In our study, BLM-treated LCN2 -/- mice exhibited increased BALF inflammatory cells and circulatory 8-isoprostane levels compared with BLM-treated WT mice. Moreover, Nrf2 and its downstream molecules, GCLC and NQO1, were upregulated in BLM-treated WT mice. There was no difference in lung fibrosis, BALF inflammatory cells, and oxidative stress/antioxidant-related molecules between LCN2-/- and WT mice before BLM administration. These results indicate that BLM administration upregulated LCN2, which exerts protective effects against oxidative stress, lung inflammation, and fibrosis in the BLM-induced lung injury mouse model. In the model of LPS-induced sepsis, LCN2-/- mice showed higher oxidative products in the liver compared with WT mice [30]. Additionally, LCN2 knockdown in A549 cells was shown to enhance H2O2 toxicity [31]. Bahmani et al. found that LCN2 expression in CHO and HEK293T cells induces antioxidant expression in vitro [17]. The mechanism underlying the protective effects of LCN2 against oxidative stress remain unclear; however, our findings suggest that LCN2 may induce the Nrf2 antioxidant pathway against BLM-induced lung injury in mice.
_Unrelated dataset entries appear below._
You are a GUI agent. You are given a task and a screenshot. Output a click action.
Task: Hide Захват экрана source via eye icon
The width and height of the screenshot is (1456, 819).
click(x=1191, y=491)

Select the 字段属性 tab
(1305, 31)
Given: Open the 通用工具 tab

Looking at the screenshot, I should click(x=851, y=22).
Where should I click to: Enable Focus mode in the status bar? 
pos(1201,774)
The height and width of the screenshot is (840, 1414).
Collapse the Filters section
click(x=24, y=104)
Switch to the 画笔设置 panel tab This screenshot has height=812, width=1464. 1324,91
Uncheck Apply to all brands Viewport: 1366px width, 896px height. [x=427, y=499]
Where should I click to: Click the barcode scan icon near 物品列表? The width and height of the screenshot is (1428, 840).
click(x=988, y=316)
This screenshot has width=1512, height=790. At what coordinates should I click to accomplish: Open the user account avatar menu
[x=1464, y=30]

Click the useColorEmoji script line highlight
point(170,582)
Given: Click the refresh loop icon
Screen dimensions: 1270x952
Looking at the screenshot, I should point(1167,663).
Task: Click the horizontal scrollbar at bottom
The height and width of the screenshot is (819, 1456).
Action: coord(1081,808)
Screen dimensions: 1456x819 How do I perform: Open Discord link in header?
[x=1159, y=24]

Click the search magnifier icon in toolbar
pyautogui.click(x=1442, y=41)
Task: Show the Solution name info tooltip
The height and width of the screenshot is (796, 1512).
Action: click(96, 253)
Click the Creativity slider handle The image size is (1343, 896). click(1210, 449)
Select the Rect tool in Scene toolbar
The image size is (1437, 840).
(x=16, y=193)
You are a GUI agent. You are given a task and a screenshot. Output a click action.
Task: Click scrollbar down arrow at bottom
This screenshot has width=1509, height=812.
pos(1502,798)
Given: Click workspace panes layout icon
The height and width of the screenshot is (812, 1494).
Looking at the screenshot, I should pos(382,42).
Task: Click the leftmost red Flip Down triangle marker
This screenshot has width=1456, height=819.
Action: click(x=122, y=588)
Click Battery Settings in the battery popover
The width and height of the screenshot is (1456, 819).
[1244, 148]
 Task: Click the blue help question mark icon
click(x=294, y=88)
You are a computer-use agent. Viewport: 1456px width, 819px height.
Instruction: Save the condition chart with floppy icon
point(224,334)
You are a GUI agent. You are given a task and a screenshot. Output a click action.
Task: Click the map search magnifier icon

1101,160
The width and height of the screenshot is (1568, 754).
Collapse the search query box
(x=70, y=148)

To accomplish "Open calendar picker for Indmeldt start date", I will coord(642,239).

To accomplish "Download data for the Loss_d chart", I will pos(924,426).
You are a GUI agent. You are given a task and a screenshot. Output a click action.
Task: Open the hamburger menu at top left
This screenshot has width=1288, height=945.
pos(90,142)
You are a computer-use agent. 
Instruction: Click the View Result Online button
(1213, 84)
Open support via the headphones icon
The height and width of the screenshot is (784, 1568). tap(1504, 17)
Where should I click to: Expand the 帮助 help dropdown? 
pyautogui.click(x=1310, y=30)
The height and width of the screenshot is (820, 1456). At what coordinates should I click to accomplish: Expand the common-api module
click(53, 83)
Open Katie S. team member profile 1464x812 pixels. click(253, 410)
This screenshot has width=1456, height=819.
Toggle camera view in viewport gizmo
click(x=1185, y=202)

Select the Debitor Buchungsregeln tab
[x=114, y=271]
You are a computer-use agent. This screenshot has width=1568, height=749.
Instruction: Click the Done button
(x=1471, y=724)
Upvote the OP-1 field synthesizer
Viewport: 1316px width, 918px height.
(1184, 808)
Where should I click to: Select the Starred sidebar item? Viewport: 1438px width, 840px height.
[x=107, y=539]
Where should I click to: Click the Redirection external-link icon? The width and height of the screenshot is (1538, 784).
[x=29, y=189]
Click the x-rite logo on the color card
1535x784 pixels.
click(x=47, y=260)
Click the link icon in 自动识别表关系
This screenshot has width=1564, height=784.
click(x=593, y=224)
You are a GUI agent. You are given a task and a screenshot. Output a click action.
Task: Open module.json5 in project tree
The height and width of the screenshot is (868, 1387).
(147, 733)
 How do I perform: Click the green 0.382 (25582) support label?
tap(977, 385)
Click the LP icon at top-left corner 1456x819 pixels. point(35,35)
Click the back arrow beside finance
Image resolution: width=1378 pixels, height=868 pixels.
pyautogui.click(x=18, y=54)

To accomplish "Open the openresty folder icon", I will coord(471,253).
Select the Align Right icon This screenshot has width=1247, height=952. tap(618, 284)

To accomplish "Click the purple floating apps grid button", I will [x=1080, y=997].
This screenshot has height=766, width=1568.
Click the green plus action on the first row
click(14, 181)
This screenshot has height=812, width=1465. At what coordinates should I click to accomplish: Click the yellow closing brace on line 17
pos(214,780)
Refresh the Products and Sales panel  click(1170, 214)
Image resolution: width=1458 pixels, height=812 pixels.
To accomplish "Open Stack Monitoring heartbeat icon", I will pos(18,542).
Previous studies have demonstrated the protective effects of recombinant LCN2 against ischemia-reperfusion kidney injury in vivo and LPS-induced cellular injury in vitro [32, 33]. Since our findings suggest a protective effect of LCN2, further studies are warranted to investigate whether LCN2 can be used as a therapeutic molecule for treating AE-IPF.

This study has limitations. First, this was a small-scale retrospective study; therefore, further large-scale prospective studies are warranted. Second, the function of LCN2 was examined using knockout mice with BLM-induced lung injury models that did not fully represent patients with IPF and AE-IPF. In addition, it is unclear whether LCN2 provides a concentration-dependent antioxidant stress response.

Conclusion

This study showed that elevated levels of serum LCN2 are an independent risk factor for poor survival in patients with AE-IPF. In BLM-induced lung injury mice, a higher dose of BLM resulted in higher LCN2 expression and shorter survival; further, LCN2 knockout resulted in more severe lung injury, fibrosis, and reduced Nrf2 and its downstream molecules. These results indicated that serum LCN2 might be a potential prognostic marker of AE-IPF. Additionally, higher LCN2 expression levels may reflect the severity of lung injury, and LCN2 may be protective against BLM-induced acute lung injury and oxidative stress.